Obviously for a cook, this was a very important lesson. But in the end I realized that it was much more than that. It was a metaphor of life. We are all always concentrating on the cooking of our lives, but not very often do we understand the fire underneath. We need to ask ourselves if we know what the fire is and, more important, are we able to control it? Once we understand what is underneath, I think we get so much more out of life. For me, and for my father who has passed, I think forever I will be very grateful for this story.
His military service: I go to the navy [in his teens, after culinary school]. I want to go on a ship. But what does everyone in the navy want me to do? Cook for the admiral. So they send me to the house of the admiral to cook. I said to him, "Let me be honest with you. I don't want to cook. I want to go on a boat." And the admiral said, "You're going to do one thing: My wife needs you for six months. If you behave, I'll send you on a boat six months from now."
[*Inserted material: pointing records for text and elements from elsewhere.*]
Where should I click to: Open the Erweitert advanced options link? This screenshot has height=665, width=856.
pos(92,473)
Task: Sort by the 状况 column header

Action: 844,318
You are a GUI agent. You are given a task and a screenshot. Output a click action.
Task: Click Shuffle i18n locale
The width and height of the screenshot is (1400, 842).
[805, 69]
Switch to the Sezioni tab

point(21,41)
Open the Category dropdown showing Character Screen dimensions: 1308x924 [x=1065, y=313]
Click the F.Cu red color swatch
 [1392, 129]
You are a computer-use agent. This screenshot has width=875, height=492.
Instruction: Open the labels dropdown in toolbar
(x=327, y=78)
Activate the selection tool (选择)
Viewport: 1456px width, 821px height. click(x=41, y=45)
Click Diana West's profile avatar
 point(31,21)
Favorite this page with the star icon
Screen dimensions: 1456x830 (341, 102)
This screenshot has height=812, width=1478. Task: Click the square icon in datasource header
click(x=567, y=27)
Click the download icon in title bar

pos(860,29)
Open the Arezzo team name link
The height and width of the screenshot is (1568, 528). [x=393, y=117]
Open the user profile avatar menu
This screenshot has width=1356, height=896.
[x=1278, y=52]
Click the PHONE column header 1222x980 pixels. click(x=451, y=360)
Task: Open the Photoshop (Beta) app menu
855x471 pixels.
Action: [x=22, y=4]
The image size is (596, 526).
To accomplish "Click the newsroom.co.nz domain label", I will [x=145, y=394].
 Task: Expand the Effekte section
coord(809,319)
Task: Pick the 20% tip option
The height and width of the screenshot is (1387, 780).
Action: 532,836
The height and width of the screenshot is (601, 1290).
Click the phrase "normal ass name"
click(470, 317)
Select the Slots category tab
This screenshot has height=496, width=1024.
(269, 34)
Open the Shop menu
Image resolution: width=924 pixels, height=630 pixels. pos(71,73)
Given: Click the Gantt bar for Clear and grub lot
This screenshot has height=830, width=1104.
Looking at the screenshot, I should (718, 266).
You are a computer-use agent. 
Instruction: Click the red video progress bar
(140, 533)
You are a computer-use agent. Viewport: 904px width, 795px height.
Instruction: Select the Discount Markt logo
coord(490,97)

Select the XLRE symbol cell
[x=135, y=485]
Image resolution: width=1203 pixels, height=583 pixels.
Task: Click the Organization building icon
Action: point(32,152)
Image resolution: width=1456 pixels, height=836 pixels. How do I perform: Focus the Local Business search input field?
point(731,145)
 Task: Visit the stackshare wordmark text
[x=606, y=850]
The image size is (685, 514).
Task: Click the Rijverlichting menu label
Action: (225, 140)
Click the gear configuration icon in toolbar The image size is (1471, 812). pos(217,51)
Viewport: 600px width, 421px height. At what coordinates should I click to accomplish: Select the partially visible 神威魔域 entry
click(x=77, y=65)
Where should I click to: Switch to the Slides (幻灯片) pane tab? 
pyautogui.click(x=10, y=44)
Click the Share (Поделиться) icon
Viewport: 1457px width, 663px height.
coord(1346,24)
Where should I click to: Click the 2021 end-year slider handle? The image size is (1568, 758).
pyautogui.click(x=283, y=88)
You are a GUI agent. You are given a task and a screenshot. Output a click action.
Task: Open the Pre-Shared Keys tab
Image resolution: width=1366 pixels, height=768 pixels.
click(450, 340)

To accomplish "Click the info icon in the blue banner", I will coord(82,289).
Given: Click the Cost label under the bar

I ended up on one of the most beautiful tall ships in history — four masts — the Juan Sebastián de Elcano. It was 300 people on the ocean for six months. I came to understand the value of teamwork. We crossed the Atlantic twice. First time I came to America, in Pensacola, Fla. But then we went to New York, under the Verrazzano Bridge. I was up in the mast, 30 meters. You see Lady Liberty, Ellis Island. I docked on the West Side, almost on 30th Street, 30 years ago. Last year — it was 30 years, to the day — I opened my biggest restaurant yet, in New York, on 30th Street.